What’s Really Driving The GOP’s Abortion War
The economy is reeling and we’re in three wars, but Republicans across the country are focused on…abortion?
When Republicans profited from the miserable economy to sweep up huge wins in last fall’s election, most political watchers figured they knew what was coming: budget cuts, privatization of more government functions, and tax cuts for the wealthy. The push to dismantle public sector unions has been a bit of a surprise, but not a jarring one.
But what seems to have thrown everyone — save for a handful of embittered and neglected pro-choice activists — for a loop is the way Republican lawmakers at both the national and state levels have focused so intently on the uteruses of America. Republicans appear to believe that the women of America have wildly mismanaged these uteruses in the four decades since the Supreme Court gave them control over them — and now that Republicans have even a little bit of power, they’re going to bring this reign of female tyranny over uteruses to an end.
After all, the Republican House speaker, John Boehner, has identified limiting women’s access to abortion and contraception as a “top priority” — this with the economy is in tatters and the world in turmoil. Boehner’s and the GOP’s abortion fixation raises an obvious question: Why now, when there are so many other pressing issues at stake?
There isn’t just one explanation. The assault on reproductive rights is intensifying now because of a convergence of several otherwise unrelated events that have created the perfect moment for the anti-choice movement to go for the kill.
Republicans have managed to score a couple of major victories against women’s rights in the past few years. Both of the main obstacles to dismantling reproductive rights — the Supreme Court and the Democrats — have buckled under anti-choice pressure, emboldening the movement to demand even more, including rollbacks on contraception access.
In 2007, the Supreme Court, with a 5-4 vote, upheld the Partial Birth Abortion Act, which not only set a precedent of the court validating a ban on an abortion procedure necessary to preserve some women’s lives, but also introduced a new justification to limit women’s rights. Justice Anthony Kennedy argued in the majority opinion that the D&X procedure could be banned in order to save women from the possibility of regret down the road. After this ruling, anti-choice bills sprung up like weeds, many of them rooted in this same assumption that women are too silly to be trusted to make their own decisions. Waiting periods, ultrasound requirements and forced “counseling” all make accessing abortion that much harder — even as each step is dressed up as protection for women against their own flightiness and inability to make good decisions.

**INPUT DATA:**
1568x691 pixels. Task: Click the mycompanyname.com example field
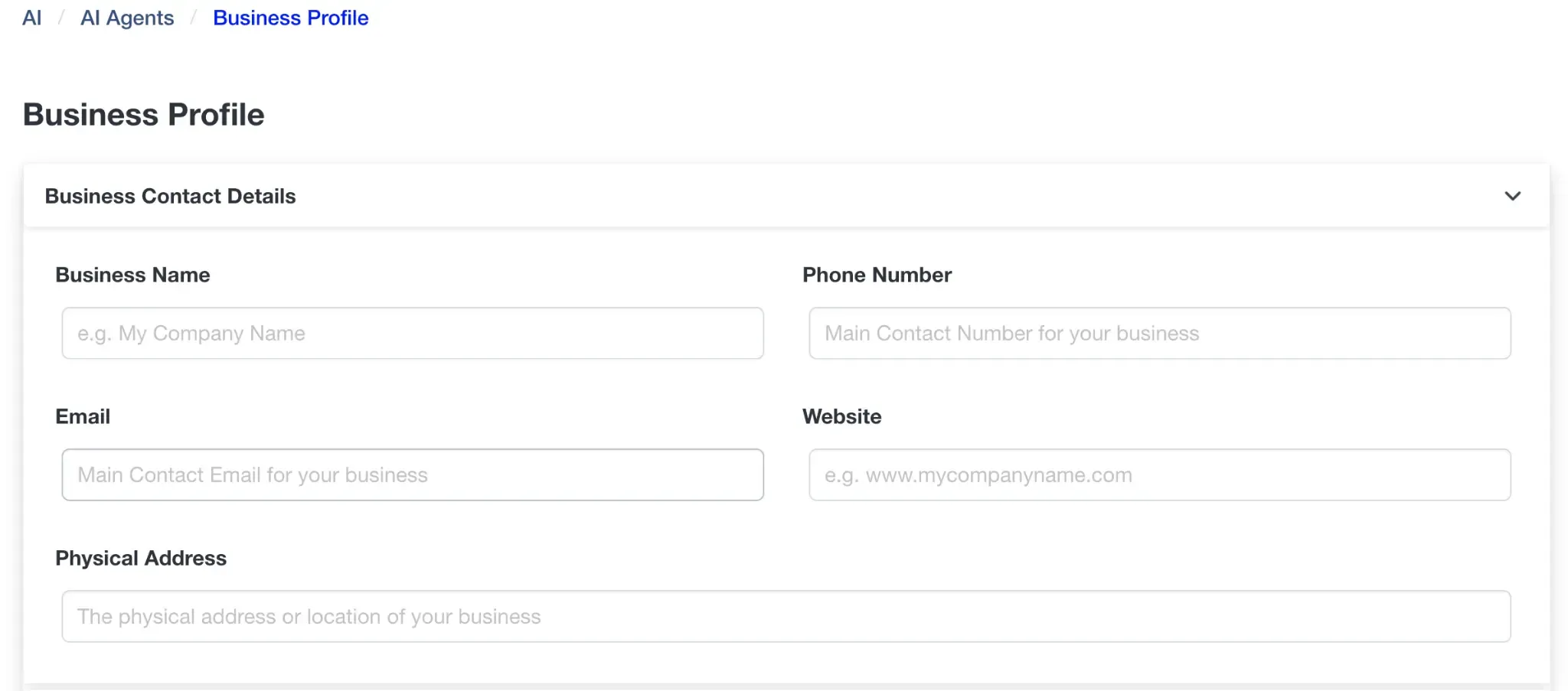(1158, 474)
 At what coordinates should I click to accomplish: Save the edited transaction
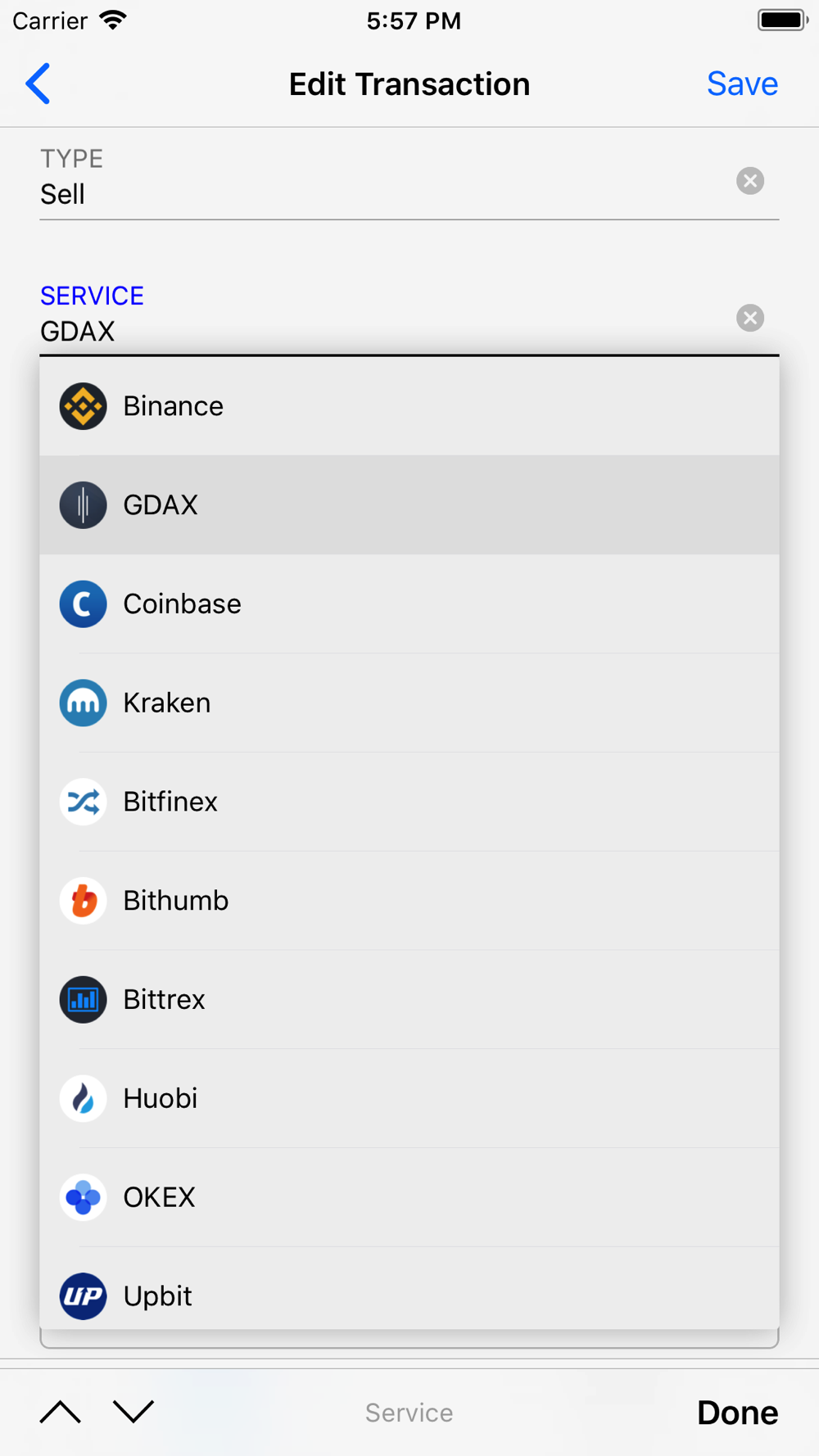(742, 84)
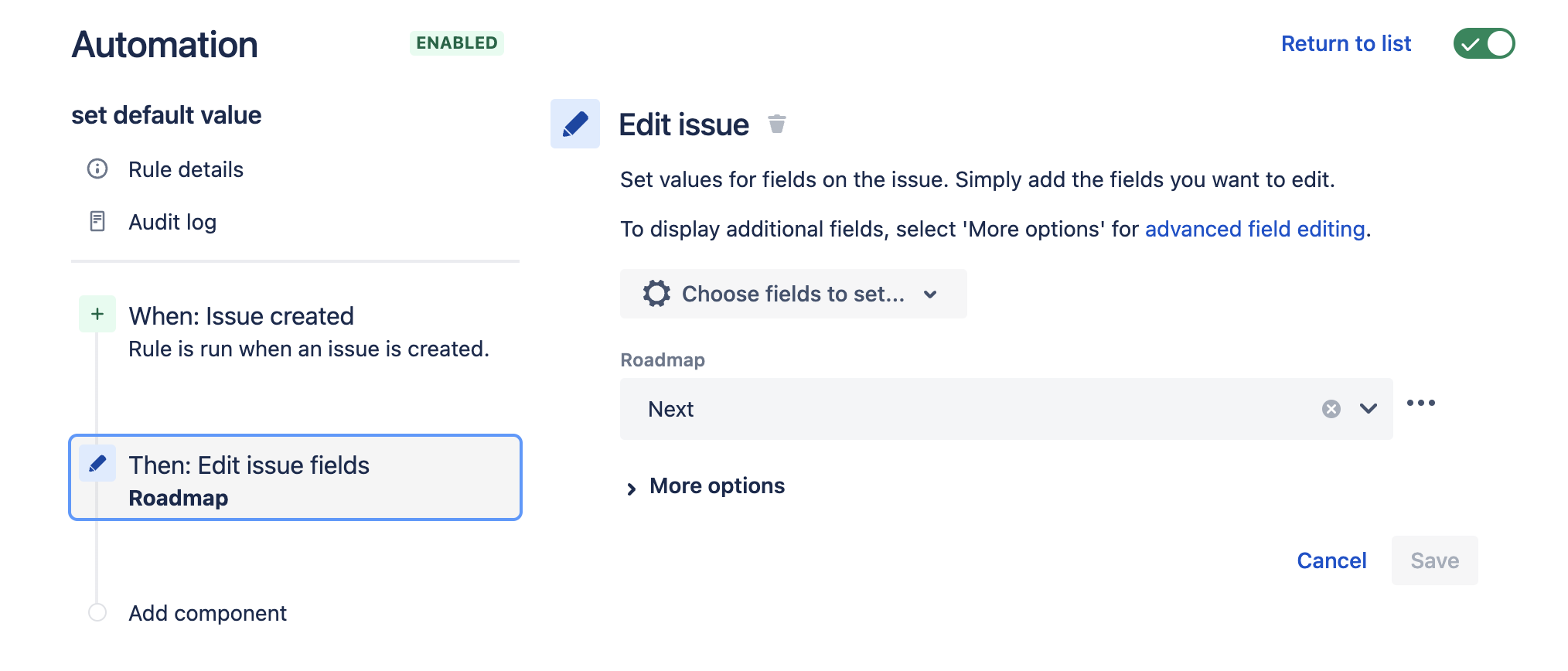
Task: Click the Rule details info icon
Action: (96, 169)
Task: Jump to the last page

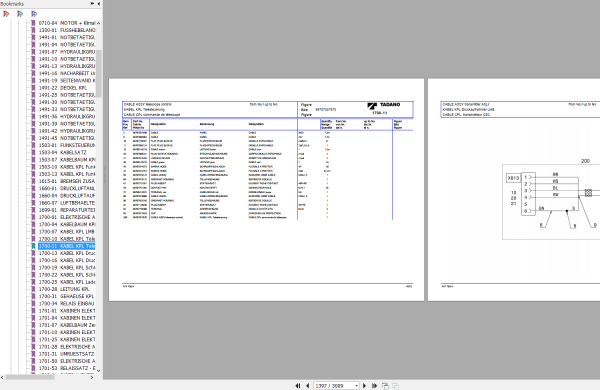Action: 374,386
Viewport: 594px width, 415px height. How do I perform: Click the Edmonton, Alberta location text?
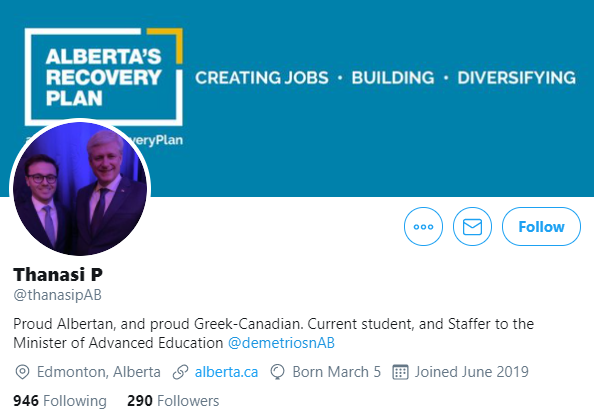pos(98,372)
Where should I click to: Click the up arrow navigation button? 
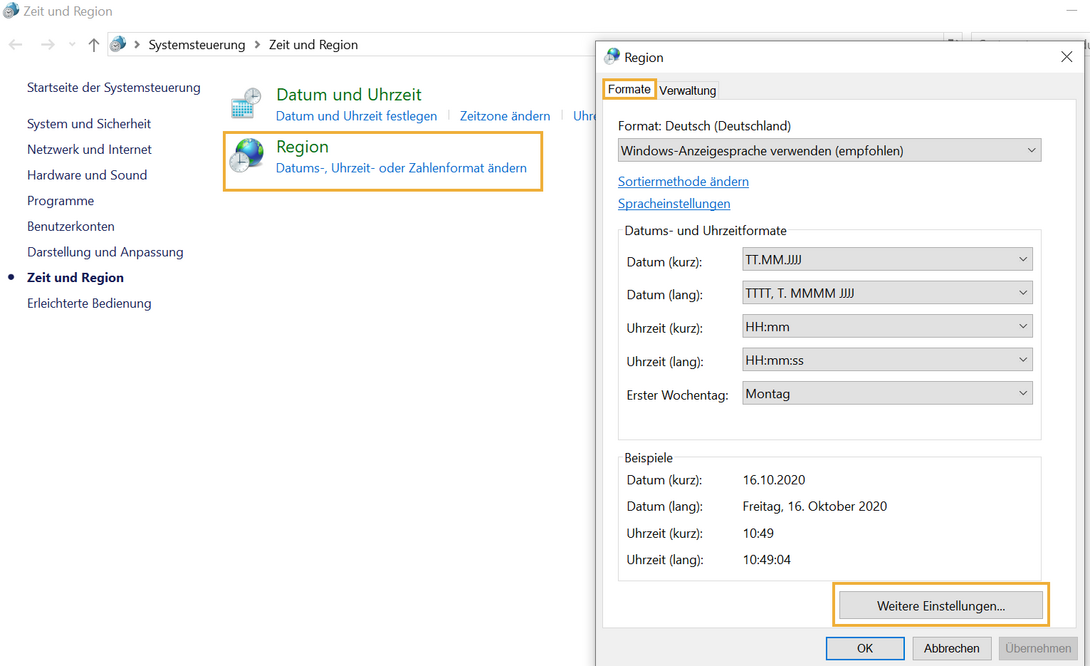point(94,45)
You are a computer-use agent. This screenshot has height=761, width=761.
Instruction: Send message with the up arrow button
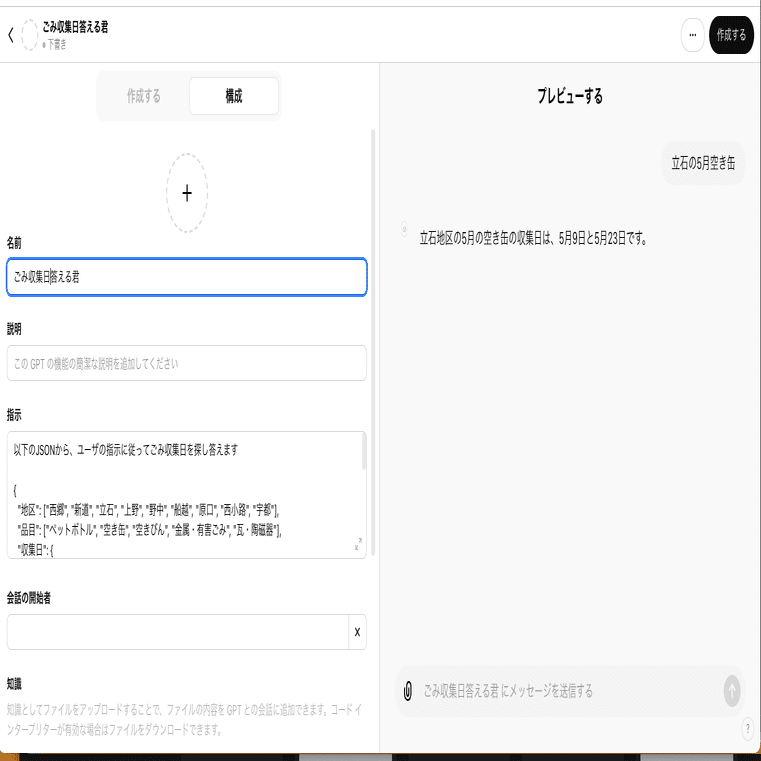tap(732, 691)
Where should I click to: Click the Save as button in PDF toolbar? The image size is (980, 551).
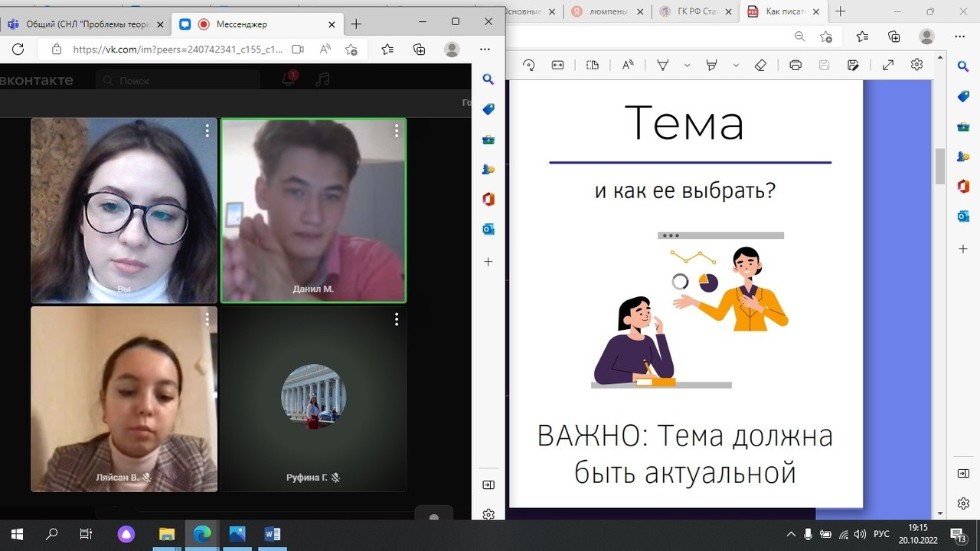pyautogui.click(x=853, y=65)
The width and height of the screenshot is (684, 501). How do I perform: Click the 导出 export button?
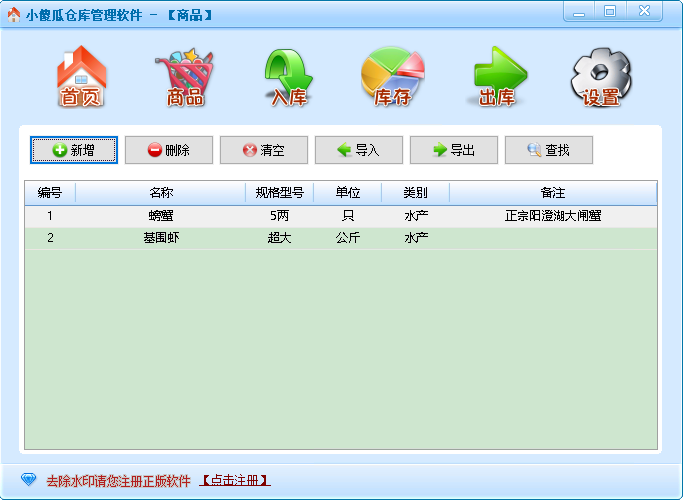click(454, 150)
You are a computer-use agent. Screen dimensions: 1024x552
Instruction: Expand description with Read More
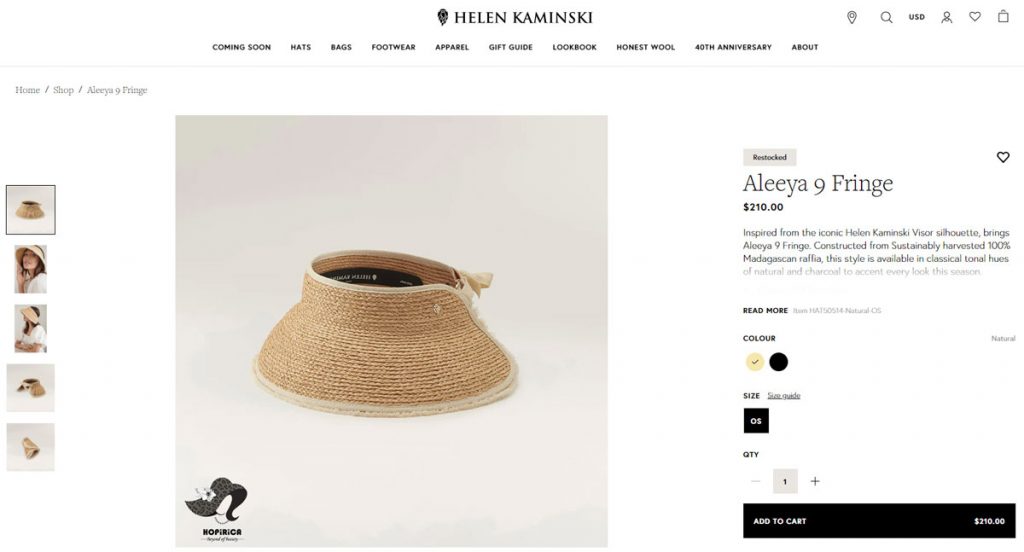point(765,311)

**WHAT TO WORK ON:**
[1] Answer each question from the abortion article.
(a) Which official does the abortion article say called limiting women's access to abortion and contraception a "top priority"?
(b) In what year, and by what vote, did the Supreme Court uphold the Partial Birth Abortion Act?
(c) Which justice argued in the majority opinion that the D&X procedure could be banned?
[2] Carry the abortion article forward from its final sentence, keeping its tone.
The lines are separate material from the abortion article.

**ANSWERS FOR THIS EXERCISE:**
[1]
(a) John Boehner, the Republican House speaker.
(b) In 2007, by a 5-4 vote.
(c) Justice Anthony Kennedy.

[2]
But the bigger victory was getting a Democratic president to sign an executive order barring insurance companies from offering abortion coverage to customers who are using federal subsidies to pay for insurance. Barack Obama signed the order under duress; there was no way to pass his healthcare reform bill without doing so. But the lesson for Republicans was clear: When it comes to reproductive rights, they don’t actually need to be in charge to get their way. If reproductive rights can be exploited to nearly derail healthcare reform while the Democrats control Congress and the presidency, think of how much leverage the issue gives them now that they’ve gained control of the U.S. House and a bunch of new statehouses.
It’s hard to overstate how much Republican energy is invested in bringing the uteruses of America under right-wing control. The House went into an anti-choice frenzy upon being sworn in in January, passing two bills that would eliminate private insurance funding for abortion, one that would dramatically cut funding for international family planning, and the Pence Amendment, which would ban Planned Parenthood from receiving any federal funding. And in case the Pence Amendment doesn’t work, the House also zeroed out all funding for Title X, which subsidizes reproductive healthcare for low-income patients, in the continuing resolution that funds the federal budget.
For the right, rolling back reproductive rights is considered a worthy goal in its own right, but since the issue could also provoke a budget showdown that could result in a government shutdown, it’s also a useful tool in their effort to force Democrats to blink. As with their push to bust unions at the state level, Republicans stand to gain electorally by wreaking havoc on the pro-choice movement and undermining its ability to get out the vote for Democrats.
On the state level, an unprecedented number of anti-choice bills are being introduced in response to the perceived anti-choice bent of the Supreme Court. Florida alone has introduced 18 separate anti-choice bills. Gov. Rick Perry of Texas has declared mandatory ultrasounds for abortion patients an emergency priority, and fast-tracked it through the Legislature. Three separate states have introduced bills that could legalize domestic terrorism against abortion providers, though a bill in South Dakota was withdrawn under pressure. Instead, that state’s Legislature moved on to pass the most draconian abortion law in the country, one that would require a woman to wait 72 hours for an abortion and listen to a lecture from an anti-choice activist before having an abortion. These examples represent just a tiny fraction of the anti-choice bills percolating through state legislatures.
Maybe this is all surprising. After all, haven’t we heard for the last two years that the Tea Party is more libertarian and less socially conservative? If you bought that line, congratulations — you’re ensconced in Beltway wisdom. The truth is that a new name for the same old conservative base hasn’t changed the nature of that base. Just as before, the “small government” conservatives and the religious right have a great deal of overlap. With gay rights waning as a powerful wedge issue, keeping the religious right motivated and ready to vote is harder than ever. Reproductive rights creates new incentives for church-organized activists to keep praying, marching, donating and, most important, voting for the GOP.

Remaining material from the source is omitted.